# SOURCE EXTRACT
************

The Seven Gifts of the Holy
SpiritDo They Matter?
By F.X. Blisard*
Remember
confirmation class? You were probably
taught that, at the moment the Bishop anointed you with the holy oil, you would
be endowed by God with several spiritual gifts or charisms. Youve probably wondered more than once
since then why your teacher(s) made such a fuss about such obscure notions as
Wisdom, Understanding, Counsel, Fortitude, Knowledge, Piety, and Fear of the
Lord. As an antidote to this common
ecclesial ailment, I ask you to travel with me in your imagination to a
dramatic, desperate scene from ancient history that, Believe It Or Not, has
more than a little bearing on the situation.
DATELINE: Jerusalem, 722 B.C. -- Refugees from the north are pouring into the southern kingdom, Judah, with tales of the terrors inflicted upon Galilee and Samaria by the Assyrian army. For a whole generation now, Israel and Judah have watched with increasing anxiety as one Assyrian king after another has conquered nation after nation along the eastern Mediterranean coast. The Prophet Isaiah portrays the advancing Assyrian forces as an instrument in the hands of God, a divine axe felling the surrounding nations like trees in an attempt to get His wayward Peoples attention:
Behold, the Lord, the LORD of hosts will lop the boughs with terrifying power; the great in height will be hewn down, and the lofty will be brought low. He will cut down the thickets of the forest with an axe, and Lebanon with its majestic trees will fall. (Isaiah 10:33-34)
During
this tumultuous period, the kings of Israel and Judah alike have failed
miserably to provide the kind of leadership that the Chosen People need in
order to enjoy the peace, prosperity, and security that God promised their
ancestors if only they would keep His law.
Not only have they allowed the rich to trample upon the poor, but they
themselves worship the idols of the surrounding nations and seek to establish
national security by way of treaties with those same nations rather than
through intimate relationship with the Lord.
The divided monarchy itself is but a symptom of this deep alienation
from the God who originally created a united people and nation.
Chapter
11 of the Book of Isaiah opens with a shocking image, one that implies that the
House of David never got the message and, in its turn, fell to the blows of
that same divine axe:
There shall come forth a shoot from the stump of Jesse [father of King David] , and a branch shall grow out of his roots. (Isaiah 11:1)

************

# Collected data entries
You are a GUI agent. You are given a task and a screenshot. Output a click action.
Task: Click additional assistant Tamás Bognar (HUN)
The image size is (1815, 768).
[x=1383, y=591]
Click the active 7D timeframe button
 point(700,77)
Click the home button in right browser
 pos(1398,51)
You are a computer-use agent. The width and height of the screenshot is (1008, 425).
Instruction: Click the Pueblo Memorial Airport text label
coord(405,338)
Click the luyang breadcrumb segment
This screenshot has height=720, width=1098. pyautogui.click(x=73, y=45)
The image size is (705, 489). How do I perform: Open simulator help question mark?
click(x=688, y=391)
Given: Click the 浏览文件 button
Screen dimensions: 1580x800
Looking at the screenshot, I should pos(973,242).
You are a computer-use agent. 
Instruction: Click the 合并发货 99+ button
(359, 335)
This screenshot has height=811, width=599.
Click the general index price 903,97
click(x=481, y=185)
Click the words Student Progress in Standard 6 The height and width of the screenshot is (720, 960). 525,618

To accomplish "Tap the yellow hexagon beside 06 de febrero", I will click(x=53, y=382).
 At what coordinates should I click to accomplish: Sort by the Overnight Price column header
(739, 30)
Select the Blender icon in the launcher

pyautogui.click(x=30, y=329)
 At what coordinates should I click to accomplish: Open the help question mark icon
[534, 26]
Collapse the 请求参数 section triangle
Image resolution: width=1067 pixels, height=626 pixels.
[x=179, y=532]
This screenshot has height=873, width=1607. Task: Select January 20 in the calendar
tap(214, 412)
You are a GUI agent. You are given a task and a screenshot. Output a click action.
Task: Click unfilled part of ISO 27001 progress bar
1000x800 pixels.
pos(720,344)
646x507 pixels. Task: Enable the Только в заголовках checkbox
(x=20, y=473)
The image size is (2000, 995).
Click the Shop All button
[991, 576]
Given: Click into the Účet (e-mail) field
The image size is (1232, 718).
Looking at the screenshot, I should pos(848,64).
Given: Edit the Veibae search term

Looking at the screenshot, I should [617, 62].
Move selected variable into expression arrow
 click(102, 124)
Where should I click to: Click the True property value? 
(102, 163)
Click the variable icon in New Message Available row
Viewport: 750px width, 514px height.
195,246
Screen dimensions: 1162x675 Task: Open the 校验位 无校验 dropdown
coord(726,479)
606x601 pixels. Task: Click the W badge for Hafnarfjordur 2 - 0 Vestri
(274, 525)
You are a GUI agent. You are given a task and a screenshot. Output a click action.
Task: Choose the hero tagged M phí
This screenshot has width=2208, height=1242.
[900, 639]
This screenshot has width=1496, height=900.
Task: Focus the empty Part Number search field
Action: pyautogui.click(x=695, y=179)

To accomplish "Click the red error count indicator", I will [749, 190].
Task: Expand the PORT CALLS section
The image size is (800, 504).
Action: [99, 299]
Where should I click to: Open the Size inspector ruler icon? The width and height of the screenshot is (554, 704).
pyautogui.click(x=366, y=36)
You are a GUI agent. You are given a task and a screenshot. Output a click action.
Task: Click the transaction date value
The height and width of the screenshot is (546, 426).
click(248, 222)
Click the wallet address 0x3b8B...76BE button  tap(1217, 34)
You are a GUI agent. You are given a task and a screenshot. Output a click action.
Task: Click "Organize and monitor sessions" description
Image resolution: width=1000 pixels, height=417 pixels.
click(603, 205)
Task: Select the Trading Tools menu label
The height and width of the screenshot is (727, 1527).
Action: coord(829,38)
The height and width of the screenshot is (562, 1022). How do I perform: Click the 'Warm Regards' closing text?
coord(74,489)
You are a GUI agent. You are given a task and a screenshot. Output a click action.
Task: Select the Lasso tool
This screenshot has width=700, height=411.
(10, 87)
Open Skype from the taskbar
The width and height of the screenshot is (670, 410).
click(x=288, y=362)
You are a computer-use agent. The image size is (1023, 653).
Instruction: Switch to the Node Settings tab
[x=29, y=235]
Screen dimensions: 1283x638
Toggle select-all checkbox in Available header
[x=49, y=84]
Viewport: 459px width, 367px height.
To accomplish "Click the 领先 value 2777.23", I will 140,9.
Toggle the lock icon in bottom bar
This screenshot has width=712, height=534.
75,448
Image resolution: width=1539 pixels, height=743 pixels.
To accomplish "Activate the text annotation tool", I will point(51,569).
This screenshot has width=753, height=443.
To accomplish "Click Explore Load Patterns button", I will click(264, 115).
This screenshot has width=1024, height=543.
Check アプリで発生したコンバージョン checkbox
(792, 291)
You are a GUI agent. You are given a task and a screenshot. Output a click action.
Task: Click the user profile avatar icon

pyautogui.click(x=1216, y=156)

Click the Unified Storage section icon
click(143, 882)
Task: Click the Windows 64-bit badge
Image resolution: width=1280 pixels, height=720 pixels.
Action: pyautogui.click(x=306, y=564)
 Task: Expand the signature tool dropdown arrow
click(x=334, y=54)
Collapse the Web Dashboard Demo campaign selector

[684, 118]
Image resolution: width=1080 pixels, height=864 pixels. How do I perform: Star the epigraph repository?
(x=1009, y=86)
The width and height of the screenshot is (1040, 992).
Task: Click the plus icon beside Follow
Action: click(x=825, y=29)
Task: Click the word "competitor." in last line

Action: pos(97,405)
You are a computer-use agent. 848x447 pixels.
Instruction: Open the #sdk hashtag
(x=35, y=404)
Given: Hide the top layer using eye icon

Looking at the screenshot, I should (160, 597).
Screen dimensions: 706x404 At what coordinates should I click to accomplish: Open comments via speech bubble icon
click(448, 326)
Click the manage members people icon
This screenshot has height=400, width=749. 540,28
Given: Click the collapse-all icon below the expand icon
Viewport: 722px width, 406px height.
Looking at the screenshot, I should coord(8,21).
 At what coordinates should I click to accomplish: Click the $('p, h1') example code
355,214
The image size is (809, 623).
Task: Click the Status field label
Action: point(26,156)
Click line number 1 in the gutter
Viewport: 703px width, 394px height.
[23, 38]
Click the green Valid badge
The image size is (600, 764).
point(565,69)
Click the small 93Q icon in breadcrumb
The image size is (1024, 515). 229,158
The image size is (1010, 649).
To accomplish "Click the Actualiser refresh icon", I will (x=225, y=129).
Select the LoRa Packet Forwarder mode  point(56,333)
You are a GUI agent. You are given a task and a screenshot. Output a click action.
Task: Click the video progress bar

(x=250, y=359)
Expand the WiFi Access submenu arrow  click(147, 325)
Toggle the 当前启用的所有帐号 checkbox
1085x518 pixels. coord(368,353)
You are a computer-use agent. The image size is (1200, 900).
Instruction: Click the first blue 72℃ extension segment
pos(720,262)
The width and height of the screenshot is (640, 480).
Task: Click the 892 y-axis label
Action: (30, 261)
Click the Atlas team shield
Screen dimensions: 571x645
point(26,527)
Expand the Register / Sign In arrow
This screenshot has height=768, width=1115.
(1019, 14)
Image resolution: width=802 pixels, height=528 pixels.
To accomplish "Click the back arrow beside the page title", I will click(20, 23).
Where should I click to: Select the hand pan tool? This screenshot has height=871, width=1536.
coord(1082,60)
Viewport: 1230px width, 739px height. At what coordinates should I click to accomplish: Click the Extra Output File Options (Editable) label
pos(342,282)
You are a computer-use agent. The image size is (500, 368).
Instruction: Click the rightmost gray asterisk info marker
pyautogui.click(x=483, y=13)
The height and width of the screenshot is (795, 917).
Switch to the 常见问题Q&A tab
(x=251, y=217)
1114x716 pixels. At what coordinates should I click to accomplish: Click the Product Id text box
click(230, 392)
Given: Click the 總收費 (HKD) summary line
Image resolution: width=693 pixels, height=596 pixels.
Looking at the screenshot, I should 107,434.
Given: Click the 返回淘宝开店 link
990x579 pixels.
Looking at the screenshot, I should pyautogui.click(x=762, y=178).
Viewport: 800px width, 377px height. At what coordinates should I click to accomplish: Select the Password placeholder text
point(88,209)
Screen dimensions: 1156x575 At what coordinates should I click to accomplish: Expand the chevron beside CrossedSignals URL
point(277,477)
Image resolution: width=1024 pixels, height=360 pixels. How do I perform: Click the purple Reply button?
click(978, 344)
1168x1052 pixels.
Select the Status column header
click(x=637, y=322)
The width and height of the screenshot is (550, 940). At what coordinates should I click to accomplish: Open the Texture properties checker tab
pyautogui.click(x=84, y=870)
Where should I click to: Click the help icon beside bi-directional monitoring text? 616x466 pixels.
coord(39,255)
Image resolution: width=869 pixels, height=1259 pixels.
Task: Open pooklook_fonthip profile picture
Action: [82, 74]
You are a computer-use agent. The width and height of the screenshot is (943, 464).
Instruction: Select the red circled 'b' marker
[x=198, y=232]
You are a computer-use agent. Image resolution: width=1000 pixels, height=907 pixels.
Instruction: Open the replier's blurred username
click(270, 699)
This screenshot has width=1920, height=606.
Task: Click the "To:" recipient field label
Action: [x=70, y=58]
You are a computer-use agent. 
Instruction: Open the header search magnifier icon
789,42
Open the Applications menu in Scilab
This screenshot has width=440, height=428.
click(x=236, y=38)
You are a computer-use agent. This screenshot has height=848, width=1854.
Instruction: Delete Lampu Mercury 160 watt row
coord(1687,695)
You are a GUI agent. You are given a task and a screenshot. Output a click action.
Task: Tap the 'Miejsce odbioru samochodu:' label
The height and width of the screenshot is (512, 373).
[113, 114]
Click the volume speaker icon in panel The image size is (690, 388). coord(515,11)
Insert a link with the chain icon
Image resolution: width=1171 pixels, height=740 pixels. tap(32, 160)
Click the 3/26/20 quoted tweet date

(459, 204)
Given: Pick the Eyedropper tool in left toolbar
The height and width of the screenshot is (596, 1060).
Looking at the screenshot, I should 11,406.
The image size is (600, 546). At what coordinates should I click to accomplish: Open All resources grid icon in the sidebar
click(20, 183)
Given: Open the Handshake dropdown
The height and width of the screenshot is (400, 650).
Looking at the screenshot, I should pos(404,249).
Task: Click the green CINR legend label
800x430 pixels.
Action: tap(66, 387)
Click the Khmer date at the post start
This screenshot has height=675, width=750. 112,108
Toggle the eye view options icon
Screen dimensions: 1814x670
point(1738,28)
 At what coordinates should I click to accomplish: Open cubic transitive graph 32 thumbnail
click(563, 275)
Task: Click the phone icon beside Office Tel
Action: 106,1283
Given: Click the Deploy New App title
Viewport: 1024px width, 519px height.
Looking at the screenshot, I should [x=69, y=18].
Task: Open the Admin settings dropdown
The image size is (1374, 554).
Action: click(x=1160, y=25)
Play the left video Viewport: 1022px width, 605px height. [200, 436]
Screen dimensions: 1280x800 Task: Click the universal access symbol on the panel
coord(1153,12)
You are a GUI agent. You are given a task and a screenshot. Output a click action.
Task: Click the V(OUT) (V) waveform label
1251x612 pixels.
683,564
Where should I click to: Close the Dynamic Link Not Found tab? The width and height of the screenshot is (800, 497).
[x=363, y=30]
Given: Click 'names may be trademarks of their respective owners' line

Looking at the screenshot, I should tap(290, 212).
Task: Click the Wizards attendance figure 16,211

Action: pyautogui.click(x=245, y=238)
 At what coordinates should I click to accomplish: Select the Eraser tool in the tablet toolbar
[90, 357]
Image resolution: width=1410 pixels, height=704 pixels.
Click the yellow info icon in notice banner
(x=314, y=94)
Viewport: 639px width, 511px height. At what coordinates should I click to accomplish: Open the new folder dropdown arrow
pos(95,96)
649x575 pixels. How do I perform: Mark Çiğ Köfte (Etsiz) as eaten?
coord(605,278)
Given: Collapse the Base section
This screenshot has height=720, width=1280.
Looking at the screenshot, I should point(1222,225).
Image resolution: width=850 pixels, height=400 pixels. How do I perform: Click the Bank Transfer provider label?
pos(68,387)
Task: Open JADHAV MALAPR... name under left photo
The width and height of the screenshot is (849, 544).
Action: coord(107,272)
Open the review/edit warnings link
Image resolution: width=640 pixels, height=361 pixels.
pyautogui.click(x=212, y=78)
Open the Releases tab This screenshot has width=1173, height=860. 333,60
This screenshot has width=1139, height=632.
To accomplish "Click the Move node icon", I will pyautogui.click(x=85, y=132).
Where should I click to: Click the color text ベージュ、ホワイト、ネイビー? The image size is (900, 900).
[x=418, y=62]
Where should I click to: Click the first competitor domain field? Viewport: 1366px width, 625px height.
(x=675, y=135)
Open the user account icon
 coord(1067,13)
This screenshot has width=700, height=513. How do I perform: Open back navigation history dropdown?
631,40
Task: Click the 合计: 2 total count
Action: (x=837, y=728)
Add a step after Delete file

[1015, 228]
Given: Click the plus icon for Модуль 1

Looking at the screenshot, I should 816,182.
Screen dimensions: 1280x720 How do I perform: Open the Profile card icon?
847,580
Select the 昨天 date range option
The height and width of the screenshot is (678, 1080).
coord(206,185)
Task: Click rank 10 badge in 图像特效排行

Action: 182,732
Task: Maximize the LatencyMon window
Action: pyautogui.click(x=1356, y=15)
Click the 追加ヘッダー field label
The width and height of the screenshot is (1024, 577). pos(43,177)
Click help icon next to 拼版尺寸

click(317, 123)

************

In the article on the seven gifts of the Holy Spirit, what place and year does the dateline give?

Jerusalem, 722 B.C.